[Start of section]
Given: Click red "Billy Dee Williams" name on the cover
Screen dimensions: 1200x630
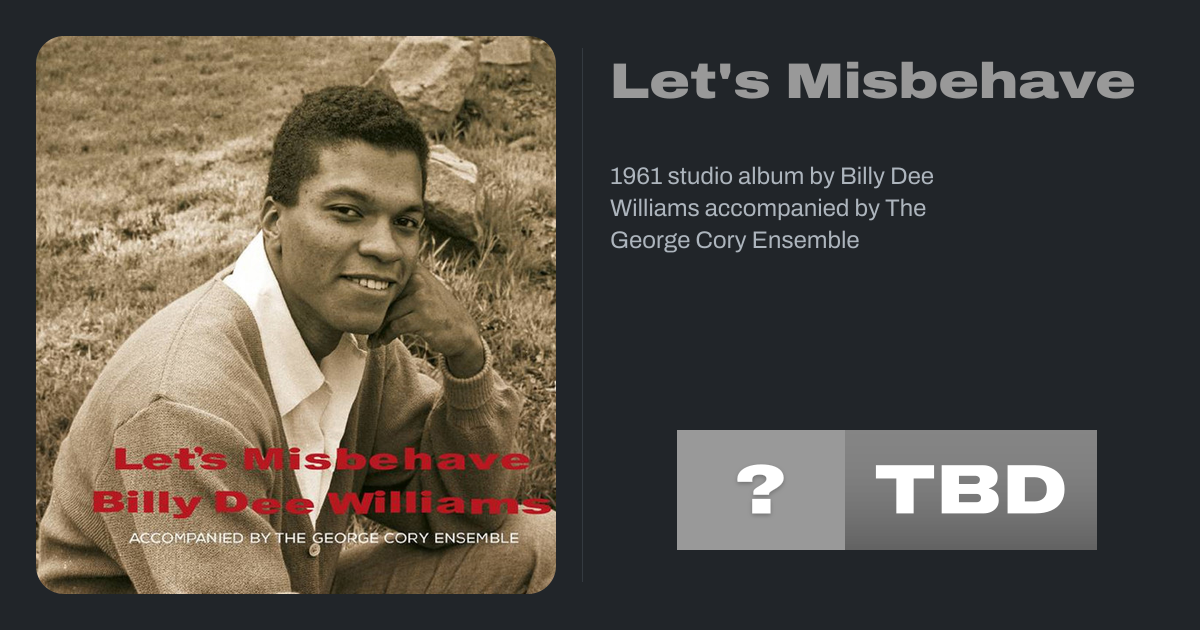Looking at the screenshot, I should (321, 503).
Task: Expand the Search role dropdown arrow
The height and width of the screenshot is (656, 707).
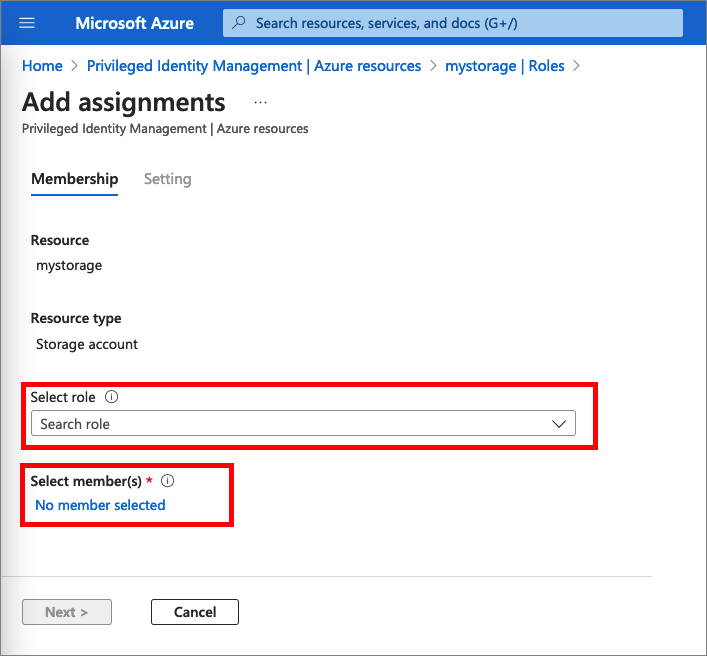Action: click(x=559, y=424)
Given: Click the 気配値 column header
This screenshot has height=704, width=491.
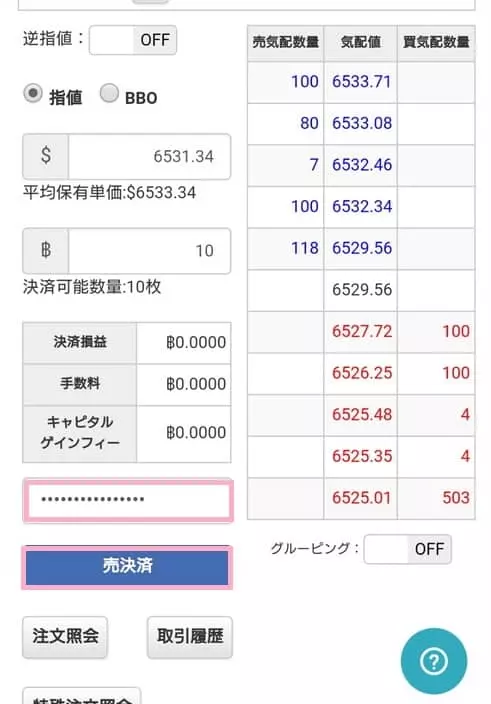Looking at the screenshot, I should 360,42.
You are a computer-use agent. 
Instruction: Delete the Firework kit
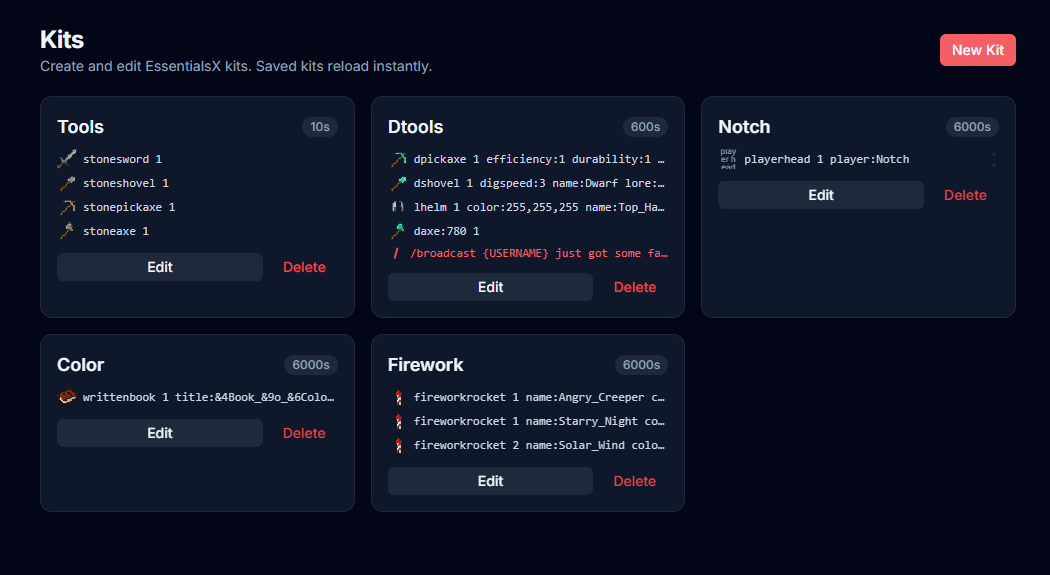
[End of section]
_Task prompt_. Using the listing above, list every line in which the string "Given" occurs.

_Solution for this task_.
Given: Click red "Billy Dee Williams" name on the cover
Given: Click the 気配値 column header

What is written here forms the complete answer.